The only Pacific nations that still have the death penalty enshrined in law, are Tonga and Papua New Guinea, although it has been decades since either country has carried out an execution.
But as Tonga’s parliament considers a proposal law to introduce capital punishment for serious drug offences, the issue is back in the spotlight in Papua New Guinea too.
A recent court decision has cleared the way for what would be the first executions in PNG in 70 years, but many in the community, including the influential Churches, don’t support the death sentence.
The PNG Supreme Court ruling quashed a temporary stay order on executions that had been in place.
PNG’s churches have long lobbied against capital punished and they aren’t happy now.
Reverend Jack Urame is the Lutheran Church’s head bishop and has researched sorcery customs in PNG
“The government says that that death penalty is legal and right but we churches don’t support it. Instead we want the government to make sure these types of people know about another road in life,” he told ABC Radio Australia’s Wantok programme, in tok pisin.
He said life sentences are appropriate punishment for those people accused of horrible crimes.
“Within the church, we don’t support people being killed. We talk about love, we believe in peace, and that people must respect each other.
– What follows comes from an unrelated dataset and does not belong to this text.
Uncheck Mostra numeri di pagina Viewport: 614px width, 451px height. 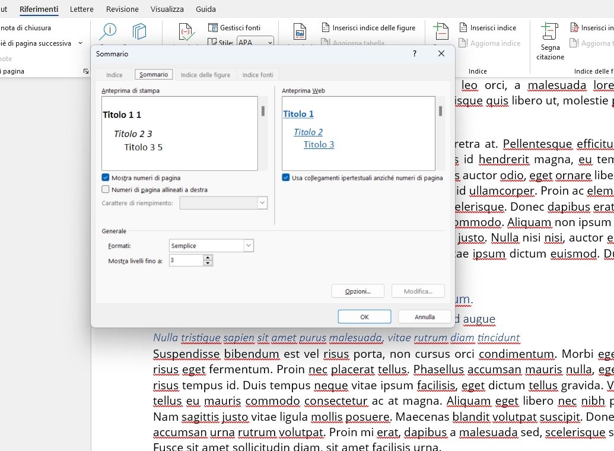pyautogui.click(x=106, y=177)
This talk of death penalty, we don’t support it,” Reverend Urame said.
Those who support the death penalty argue it can act as a deterrent but experts in the field say there there is no scientific evidence to prove that.
Kerenga Kua was Attorney General when PNG’s parliament changed its criminal code in 2013, so that offences like aggravated rape, robberies and sorcery-related murders could also attract the death penalty.
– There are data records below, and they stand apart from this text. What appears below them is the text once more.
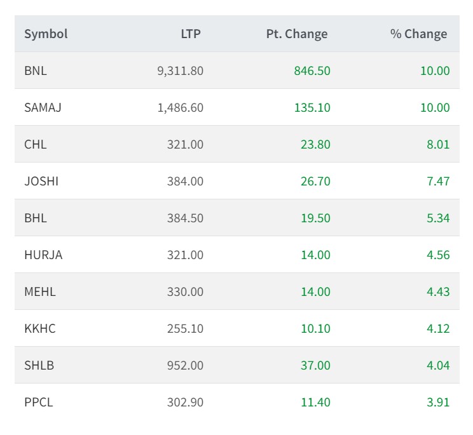Sort by the LTP column header
The width and height of the screenshot is (473, 435).
191,34
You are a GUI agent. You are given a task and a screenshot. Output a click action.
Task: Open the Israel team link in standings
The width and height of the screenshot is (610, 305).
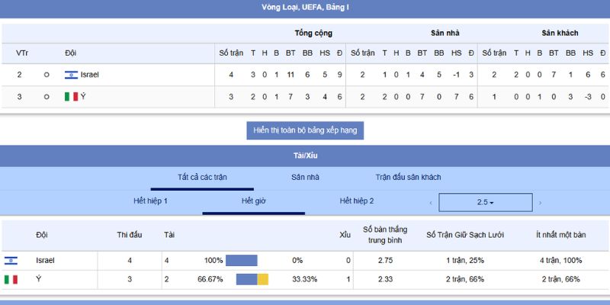click(90, 75)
“The parliament made the law, the national MPs felt it was necessary for certain serious offences,” Kua told ABC Radio Australia’s Wantok programme, in tok pisin.
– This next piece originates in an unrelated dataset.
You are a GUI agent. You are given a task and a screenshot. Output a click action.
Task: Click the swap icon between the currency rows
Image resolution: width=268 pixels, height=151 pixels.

“Judges can apply when they want to, they have discretion to give out the sentences as they see fit…. they are all qualified to decide when the death penalty is necessary”.
The PNG government promised nationwide consultation on the controversial issue last year, but it also voted against a resolution passed by the UN General Assembly that called for a global moratorium on the death penalty.
PNG’s current stance on capital punishment is set to be scrutinised on the international stage when the country’s human rights record comes under UN scrutiny with a Universal Periodic Review due in October.